Social Security data2

Interval

Men

Women

Men

Women

1950-1955

66.9

67.6

68.53

67.93

1960-1965

65.1

64.6

65.0

65.0

1970-1975

63.4

62.9

62.9

62.9

1980-1985

62.8

62.7

62.9

62.8

1990-1995

62.44

62.34

62.7

62.6

1995-2000

62.04

61.44

62.6

62.55

Notes: 1: Labor force data indicate median age at exit from the labor force for reasons other than death of five-year cohorts ages 50 and older. 2: Social Security data indicate mean age at initial award of benefit for retirement or disability, the latter limited to those ages 50 and over. The disability data have been included to provide better comparability with the labor force data. 3: In Social Security data for 1950-1955, age data for disability awards are not available. If they were, the means would be lower. 4: Average ages in the labor force series for 1990-2000 were calculated from data adjusted to levels prior to the 1994 revision of the CPS. Unadjusted medians are: men 1990-1995, 62.1; men 1995-2000, 62.0; women 1990-1995, 62.6; women 1995-2000, 61.8. 5: In the Social Security series, the mean retirement age for 1997 was 65.4, much higher than the means since the 1960s or in 1998 or 1999. It was, therefore, regarded as an anomaly and disregarded. The data for both women and men are limited to 1995-1999.

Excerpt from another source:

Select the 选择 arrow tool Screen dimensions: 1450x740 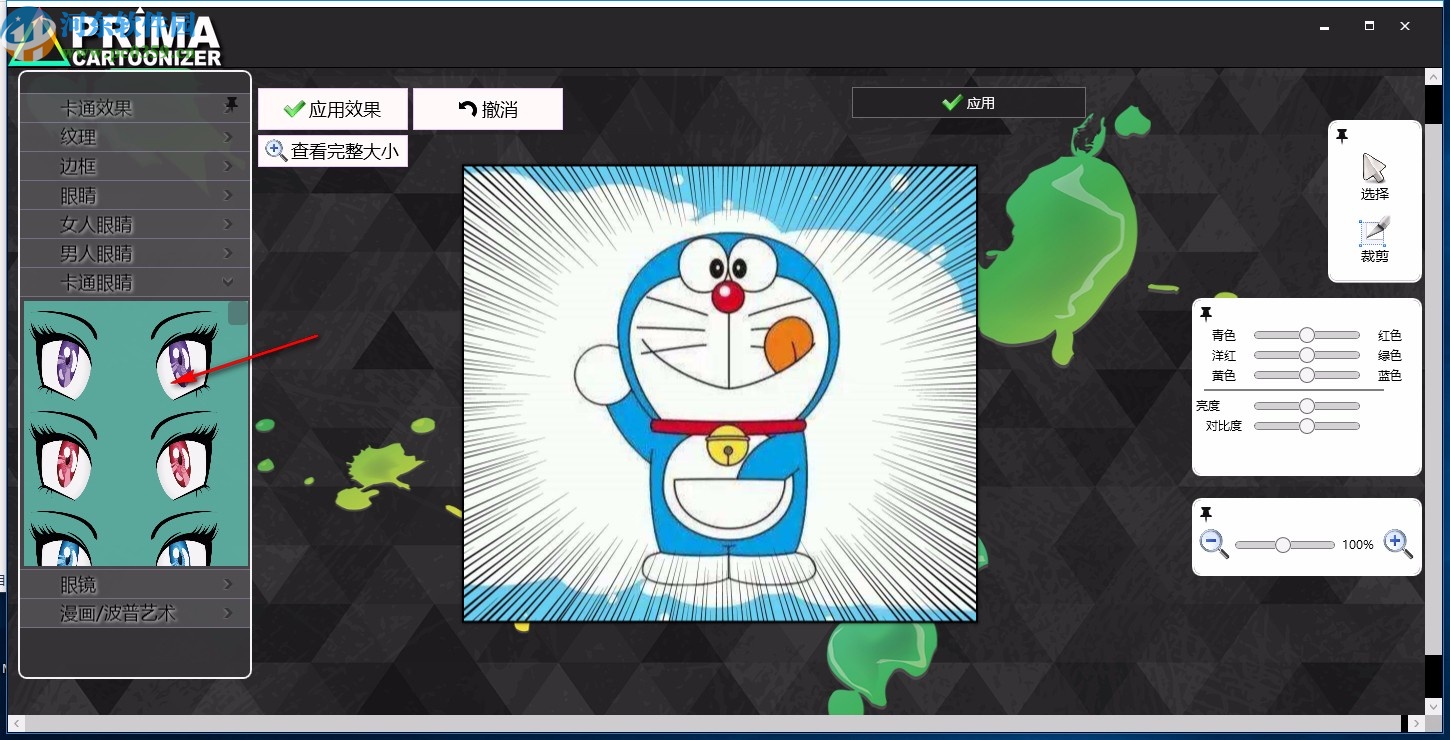[1374, 177]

Sources: Social Security Bulletin, Annual Statistical Supplement, 1999 (Social Security Administration, 1999); and Bureau of Labor Statistics. For more information about the labor force data, see Murray Gendell and Jacob S. Siegel, "Trends in Retirement Age by Sex, 1950-2005," Monthly Labor Review, July 1992, pp. 22-29.

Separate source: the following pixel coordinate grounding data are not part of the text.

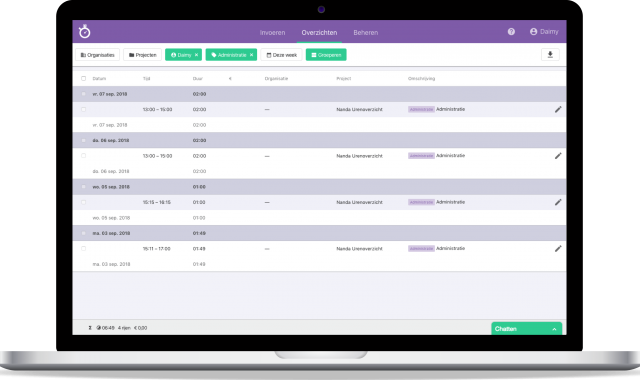Open the Daimy user account menu
This screenshot has width=640, height=380.
tap(544, 31)
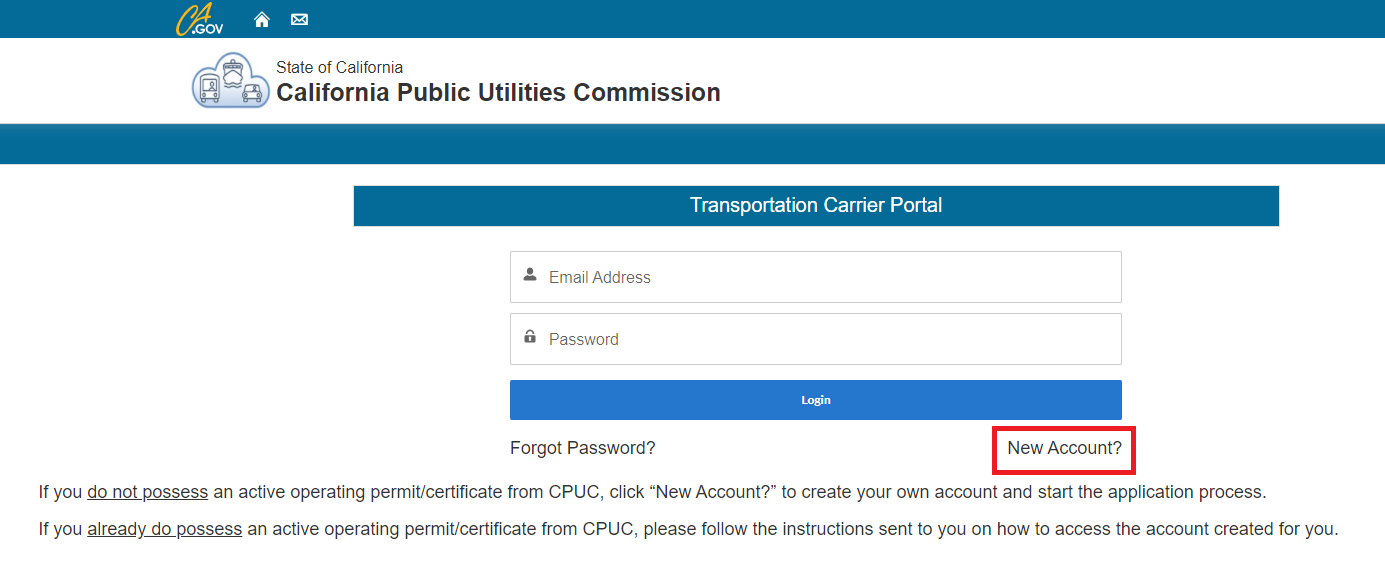Click the empty blue banner below the header
The height and width of the screenshot is (571, 1385).
[692, 143]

Since longevity is expected to continue to increase — with the only questions now being how fast and by how much — whether retirement will continue to lengthen will depend on the future course of the median age at exit from the labor force. Economist Joseph F. Quinn has contended that recent changes in public policy and in the private sector have begun to reverse the trend to early retirement. But another economist, Dora L. Costa, doubts that these changes are strong enough to counter the influence of the long-term increase in the income of workers, which she regards as the main reason for the decline in retirement age and for the great increase in attractive and affordable leisure activities available to the elderly. Given this uncertainty about whether or when retirement age will reverse its downward course, and about the pace and extent of the rise in longevity, it would be unwise to expect any shortening of retirement. It would, rather, be prudent to expect some further expansion, albeit a modest one.

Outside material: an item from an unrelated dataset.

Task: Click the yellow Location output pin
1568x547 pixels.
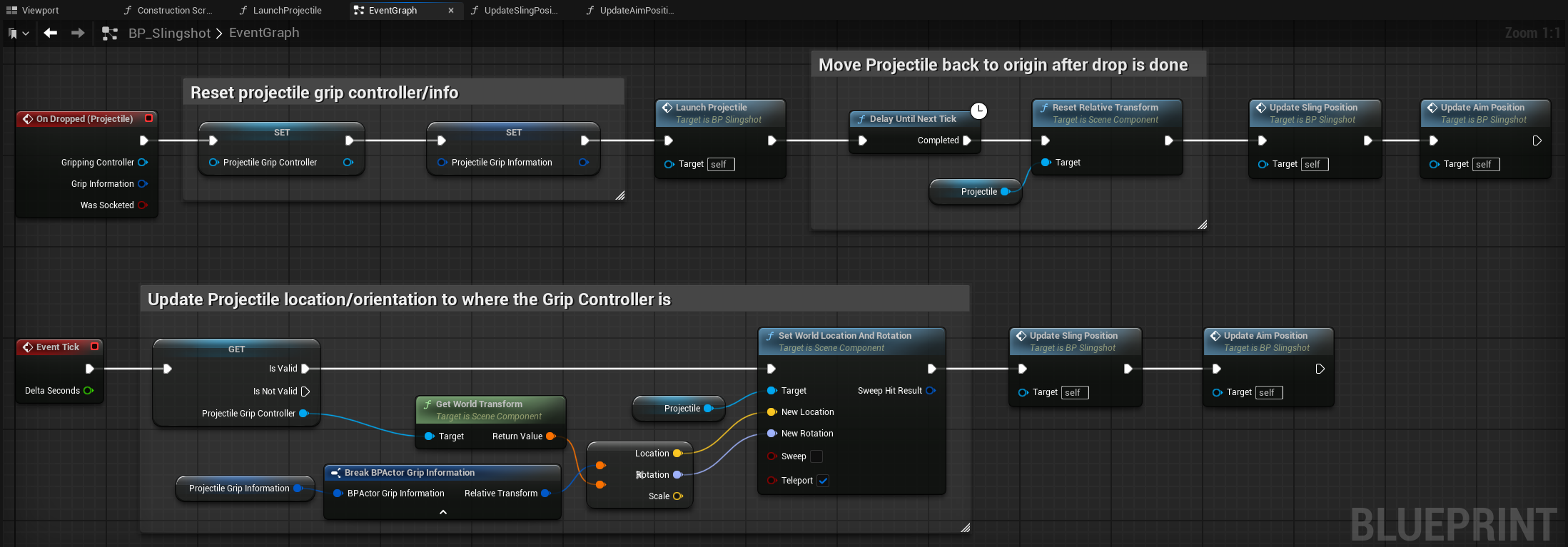Action: click(677, 454)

Some policy changes are now taking effect. Between 2000 and 2005, the normal retirement age of 65 is being raised two months per year. When it reaches 66, as it will in 2008, it will not rise again (to 67) until 2017. Also changing is the percentage by which Social Security benefits are reduced for people who choose early retirement. When the full retirement age was 65, taking the benefit at 62 meant receiving only 80 percent of the benefit available at 65; when retirement age reaches 66, the comparable figure will be 75 percent. It is doubtful that this change will reduce the percentage of workers taking the benefit at 62 because the trade-off between getting the reduced benefit for years and getting the full benefit at the normal retirement age will be no less favorable than before. In both cases, the worker who does not collect before the normal retirement age will have received less money for the first 12 years.

The retirement of the first of the baby boomers is imminent. Their sheer numbers will swell the size of the retired population for two decades, and they will be collecting Social Security benefits for a long time. We cannot afford to keep putting off coping with this issue.